=== Section Start ===

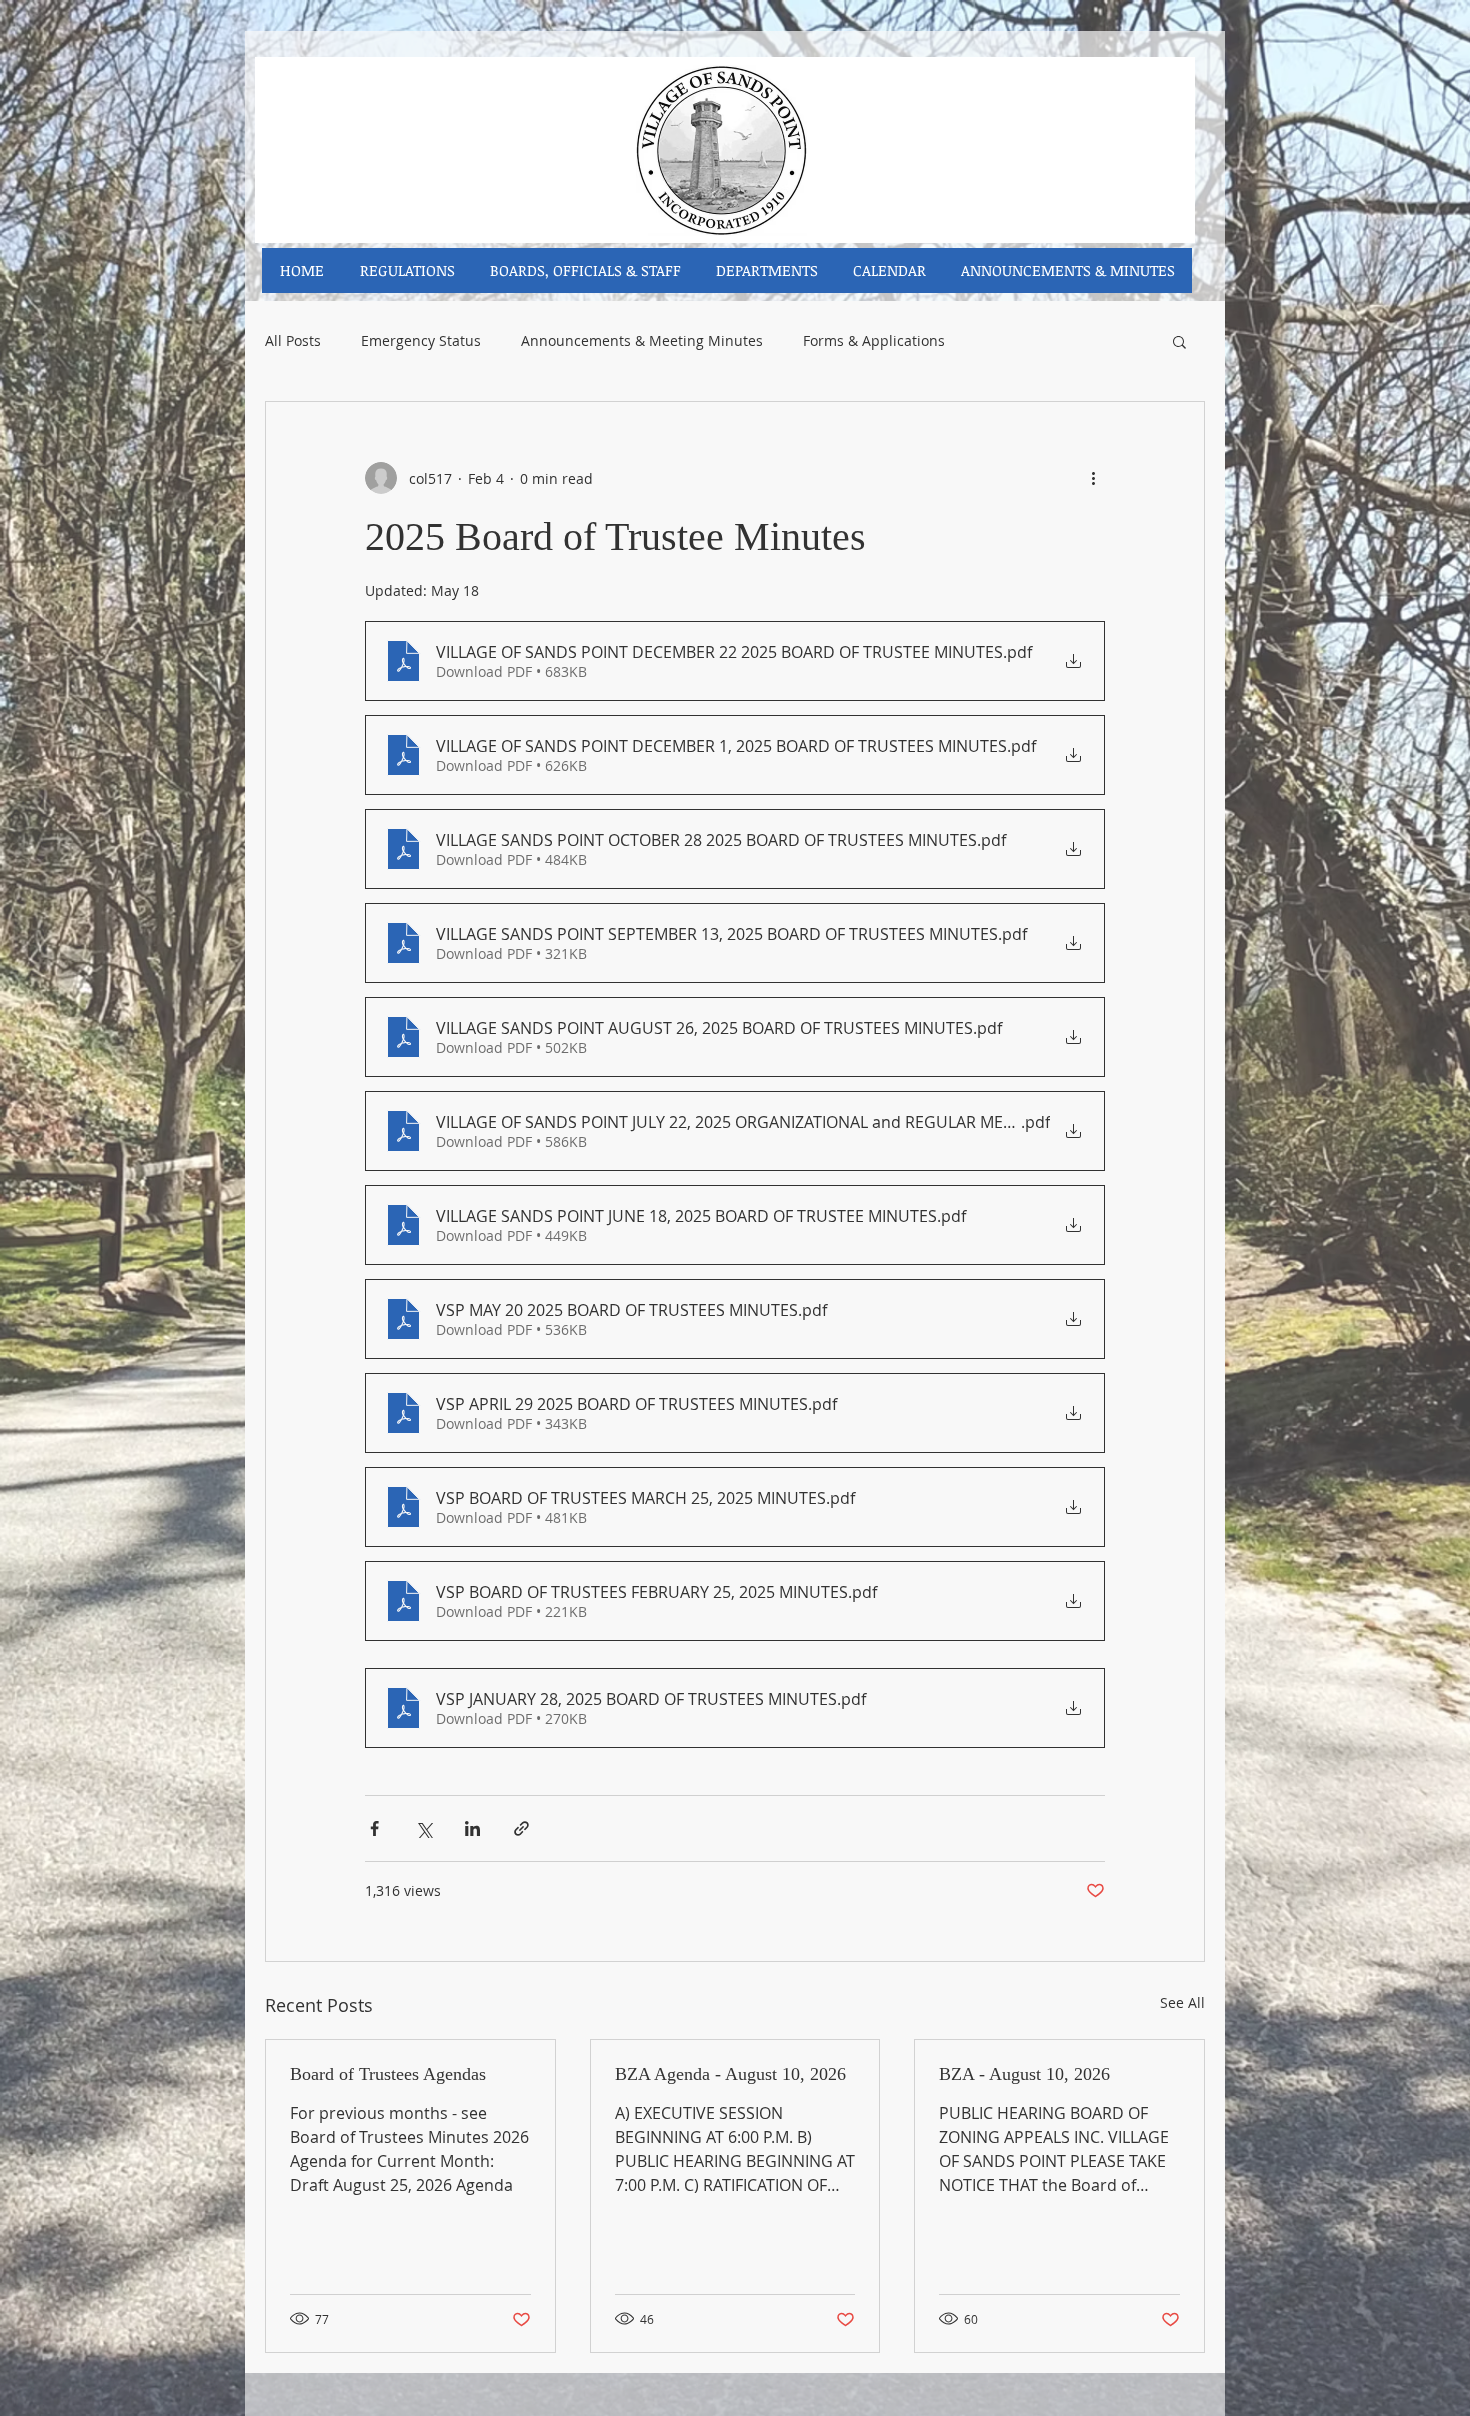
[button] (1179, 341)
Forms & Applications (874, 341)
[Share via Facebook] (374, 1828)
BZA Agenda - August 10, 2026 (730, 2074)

=== Section End ===
=== Section Start ===

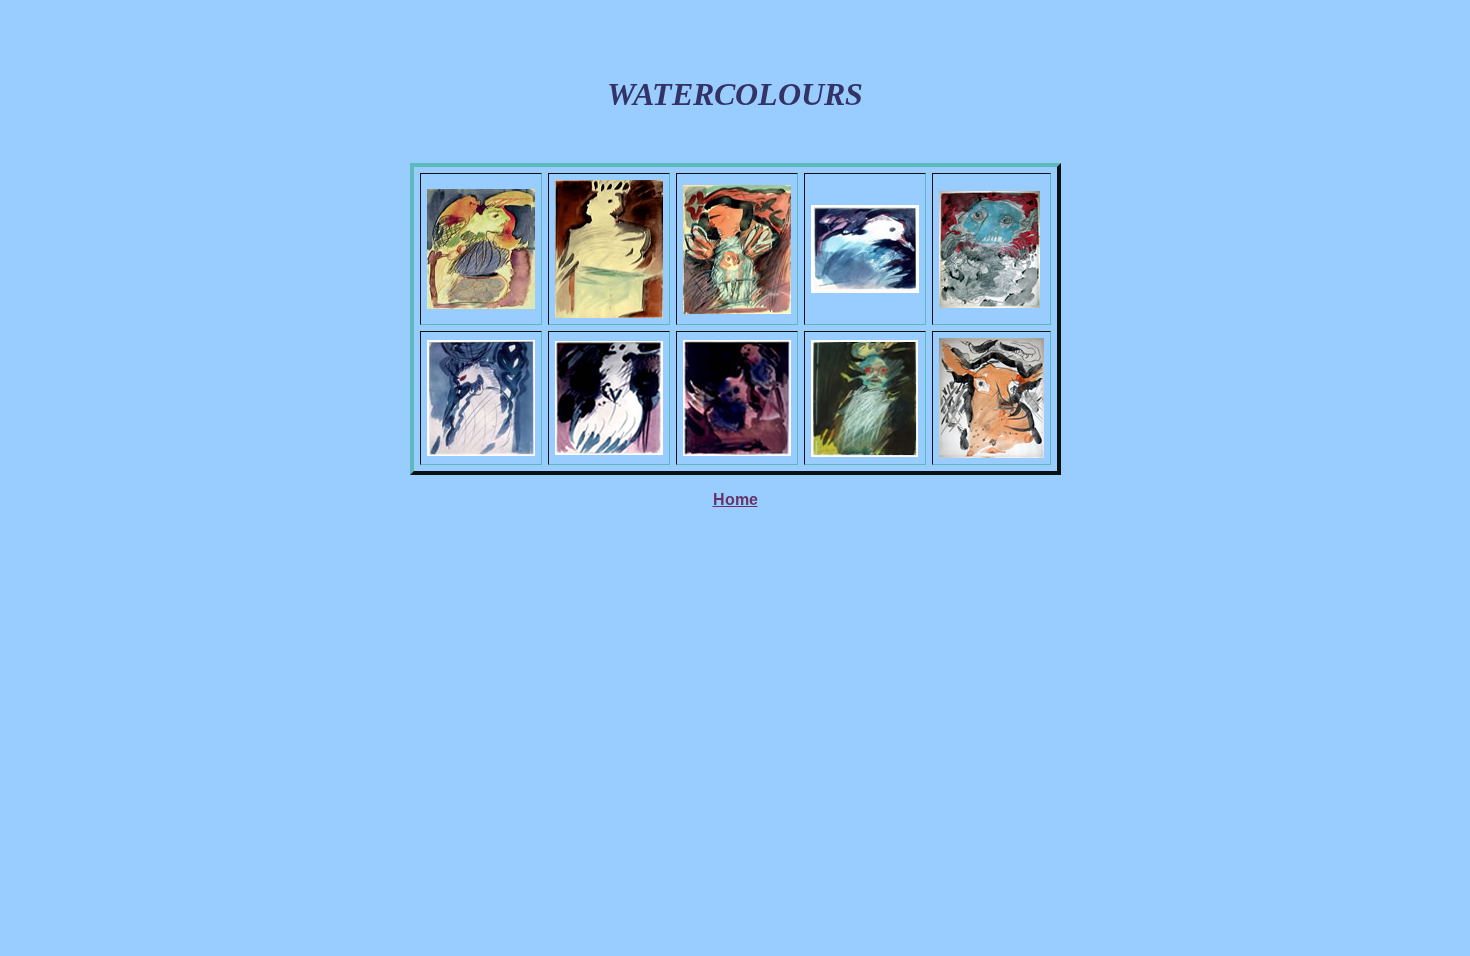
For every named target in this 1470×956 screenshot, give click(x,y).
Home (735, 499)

=== Section End ===

Assignment:
Everything above from the line containing "[button] (1179, 341)" through the line containing "BZA Agenda - August 10, 2026 (730, 2074)" must be copied exactly. Nothing outside that range belongs in the answer.

Output for this task:
[button] (1179, 341)
Forms & Applications (874, 341)
[Share via Facebook] (374, 1828)
BZA Agenda - August 10, 2026 (730, 2074)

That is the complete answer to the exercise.